■ **Problem description**: Arrange the entries below as a Markdown table with the columns "No." and "Line," numbering each line in order and omitting blank lines. Leave the pictures out of the answer.

Lines of data
==*==

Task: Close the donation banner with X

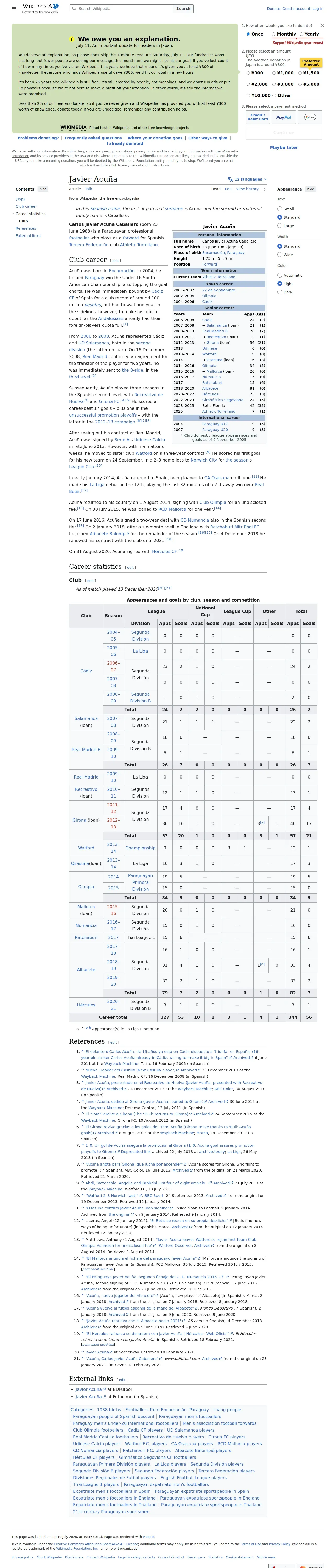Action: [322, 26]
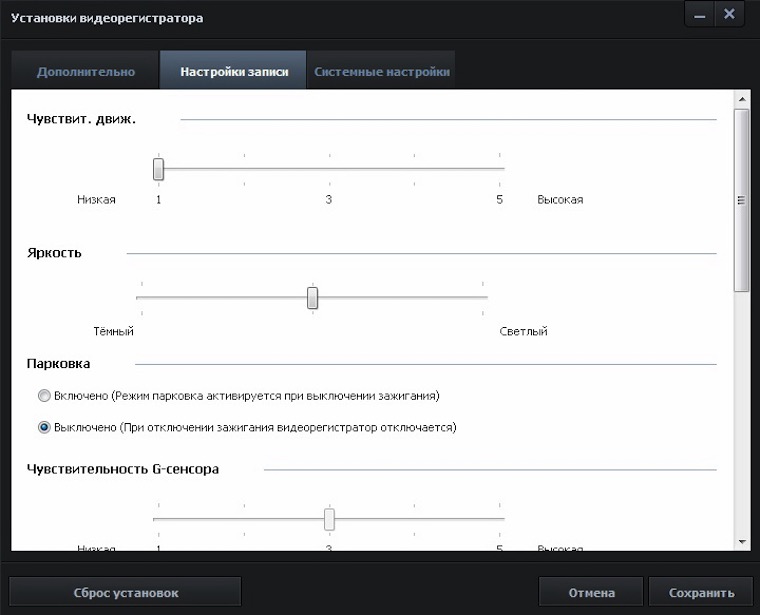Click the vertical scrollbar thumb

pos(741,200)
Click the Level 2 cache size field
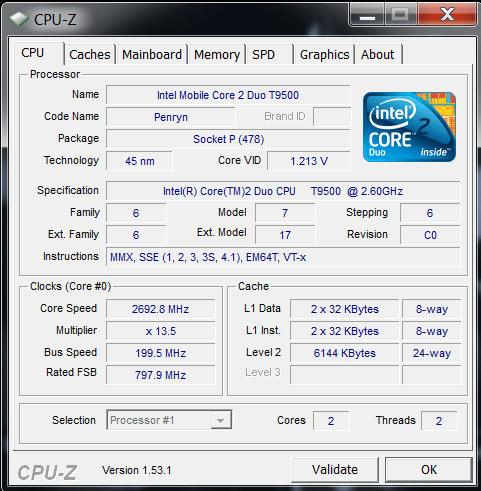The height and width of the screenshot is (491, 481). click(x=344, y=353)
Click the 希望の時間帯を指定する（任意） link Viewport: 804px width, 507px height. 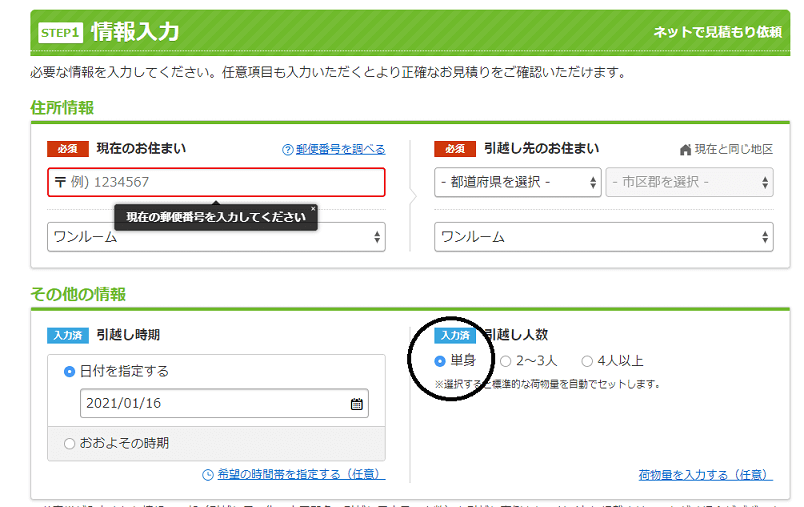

==*==

■ **Result**:
| No. | Line |
|---|---|
| 1 | Task: Close the donation banner with X |
| 2 | Action: [322, 26] |
| 3 | Click the vertical scrollbar thumb |
| 4 | pos(741,200) |
| 5 | Click the Level 2 cache size field |
| 6 | The height and width of the screenshot is (491, 481). click(x=344, y=353) |
| 7 | Click the 希望の時間帯を指定する（任意） link Viewport: 804px width, 507px height.  |